Dans les Mystères de Lisbonne, on déambule tout aussi bien de peintures en peintures et cette fois, la balade dure plus de quatre heures - le temps de construire ou de déconstruire des trames de vie (nous sommes toujours dans l'idée d'une narration à qui il manque quelque chose : l'inconnu paternel pour João, par exemple).

Les peintures ne sont plus tableaux fixes comme dans son vieux film, elles prennent vie par la couleur (magnifique photographie, souvenirs de peintres à la délicate lumière), par le jeu mouvant des acteurs et par la caméra - elle profite des décors somptueux pour nous emmener avec elle, lors de longs plans séquences, regarder ailleurs. Pendant ces quatre heures de déambulation, la mise en scène ne cesse de surprendre, d'oser de nouvelles choses, de l'audace que diable ! et toujours comme nourriture à l'histoire, c'est-à-dire loin d'une gratuité de simple esthète vide.

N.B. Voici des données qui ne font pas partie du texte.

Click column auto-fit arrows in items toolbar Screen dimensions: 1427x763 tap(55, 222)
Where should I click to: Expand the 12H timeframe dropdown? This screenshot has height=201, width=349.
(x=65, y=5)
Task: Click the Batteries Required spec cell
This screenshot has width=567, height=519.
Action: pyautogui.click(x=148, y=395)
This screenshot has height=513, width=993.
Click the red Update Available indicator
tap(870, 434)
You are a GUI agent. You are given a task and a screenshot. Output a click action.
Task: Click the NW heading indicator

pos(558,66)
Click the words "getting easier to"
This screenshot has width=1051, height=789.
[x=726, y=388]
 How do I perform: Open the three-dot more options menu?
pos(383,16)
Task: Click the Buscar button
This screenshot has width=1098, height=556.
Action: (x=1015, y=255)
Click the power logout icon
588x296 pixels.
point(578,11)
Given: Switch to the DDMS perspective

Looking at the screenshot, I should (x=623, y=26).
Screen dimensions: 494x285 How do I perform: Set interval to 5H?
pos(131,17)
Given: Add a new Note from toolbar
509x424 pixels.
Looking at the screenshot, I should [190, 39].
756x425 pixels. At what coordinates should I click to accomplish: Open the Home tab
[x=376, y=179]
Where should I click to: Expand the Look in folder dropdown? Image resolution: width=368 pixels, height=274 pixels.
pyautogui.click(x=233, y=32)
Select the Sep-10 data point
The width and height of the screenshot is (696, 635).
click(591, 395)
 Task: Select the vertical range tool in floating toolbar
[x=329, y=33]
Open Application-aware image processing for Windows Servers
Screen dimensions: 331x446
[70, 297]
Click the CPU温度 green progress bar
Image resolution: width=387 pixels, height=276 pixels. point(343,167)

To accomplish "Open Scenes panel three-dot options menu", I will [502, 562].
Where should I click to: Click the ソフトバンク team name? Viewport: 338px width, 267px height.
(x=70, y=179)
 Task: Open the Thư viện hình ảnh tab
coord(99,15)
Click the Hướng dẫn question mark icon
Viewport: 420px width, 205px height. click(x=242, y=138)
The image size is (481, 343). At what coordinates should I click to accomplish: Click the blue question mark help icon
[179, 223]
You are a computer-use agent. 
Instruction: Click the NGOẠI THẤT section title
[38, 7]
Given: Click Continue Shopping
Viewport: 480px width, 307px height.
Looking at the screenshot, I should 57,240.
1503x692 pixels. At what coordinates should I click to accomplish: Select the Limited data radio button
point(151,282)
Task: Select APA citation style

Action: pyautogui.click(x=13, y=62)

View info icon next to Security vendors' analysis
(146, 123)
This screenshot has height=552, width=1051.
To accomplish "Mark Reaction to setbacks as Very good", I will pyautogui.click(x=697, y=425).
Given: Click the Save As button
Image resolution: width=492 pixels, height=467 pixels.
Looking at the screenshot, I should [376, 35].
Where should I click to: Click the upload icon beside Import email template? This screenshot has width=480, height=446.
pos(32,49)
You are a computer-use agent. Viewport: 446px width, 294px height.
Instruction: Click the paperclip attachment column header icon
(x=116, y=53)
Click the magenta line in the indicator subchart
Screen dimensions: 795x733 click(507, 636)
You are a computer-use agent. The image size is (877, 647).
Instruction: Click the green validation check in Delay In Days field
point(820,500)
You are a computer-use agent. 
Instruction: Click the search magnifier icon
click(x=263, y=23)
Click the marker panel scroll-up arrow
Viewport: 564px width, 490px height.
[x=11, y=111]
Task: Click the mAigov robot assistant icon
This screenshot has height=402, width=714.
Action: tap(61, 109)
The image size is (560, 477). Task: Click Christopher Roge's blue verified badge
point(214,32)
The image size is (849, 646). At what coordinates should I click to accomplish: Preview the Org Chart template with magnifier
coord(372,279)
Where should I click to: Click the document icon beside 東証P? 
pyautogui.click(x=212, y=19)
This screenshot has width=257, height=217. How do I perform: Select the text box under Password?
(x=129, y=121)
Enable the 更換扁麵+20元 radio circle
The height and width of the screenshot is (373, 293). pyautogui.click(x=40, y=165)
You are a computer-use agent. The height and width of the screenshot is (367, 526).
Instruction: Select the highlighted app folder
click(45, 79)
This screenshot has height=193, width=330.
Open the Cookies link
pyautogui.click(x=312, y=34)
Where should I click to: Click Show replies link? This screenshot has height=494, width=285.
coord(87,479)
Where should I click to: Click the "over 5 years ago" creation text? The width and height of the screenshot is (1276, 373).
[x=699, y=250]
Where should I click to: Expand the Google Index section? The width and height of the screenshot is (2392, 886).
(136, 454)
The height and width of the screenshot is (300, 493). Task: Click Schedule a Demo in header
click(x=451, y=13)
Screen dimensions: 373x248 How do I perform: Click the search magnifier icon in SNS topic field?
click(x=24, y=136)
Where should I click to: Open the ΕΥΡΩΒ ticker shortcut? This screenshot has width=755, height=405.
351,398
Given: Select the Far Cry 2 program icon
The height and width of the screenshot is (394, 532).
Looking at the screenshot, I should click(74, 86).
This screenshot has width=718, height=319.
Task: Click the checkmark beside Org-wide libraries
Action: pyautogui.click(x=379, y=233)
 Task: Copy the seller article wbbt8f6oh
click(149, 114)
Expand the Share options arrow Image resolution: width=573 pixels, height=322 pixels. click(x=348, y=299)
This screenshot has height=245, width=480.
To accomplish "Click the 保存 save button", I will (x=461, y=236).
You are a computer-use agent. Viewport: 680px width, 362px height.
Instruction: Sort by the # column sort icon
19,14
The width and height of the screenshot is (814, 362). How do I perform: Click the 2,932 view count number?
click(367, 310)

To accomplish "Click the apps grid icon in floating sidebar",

On se perd, bien sûr ! De souvenirs en souvenirs, on ne sait plus ce qu'on cherche - le père est trouvé, le beau-père a son mot à dire. J'imagine la romance de Roméo et Juliette : que se passe-t-il si Juliette survit et accouche d'un enfant ; que devient l'enfant, Juliette devant se marier ? Que devient le nouveau mari du Juliette, injustement mal-aimé ? Que devient la maîtresse du nouveau mari de Juliette, doit-on lui en vouloir ? Que devient l'homme qui a sauvé l'enfant de Roméo et Juliette de la mort commandée par ce nouveau mari ?
Il faut voir la pièce du père, le religieux, avec tous ses costumes - reliques de ses vies passées pourtant si proches, le crâne de sa mère sagement entreposée avec eux, bienveillante présence - pour entrevoir la multitude de rencontres inopinées, en portugais, en anglais ou en français - c'est selon -, dont on se délecte avec enthousiasme.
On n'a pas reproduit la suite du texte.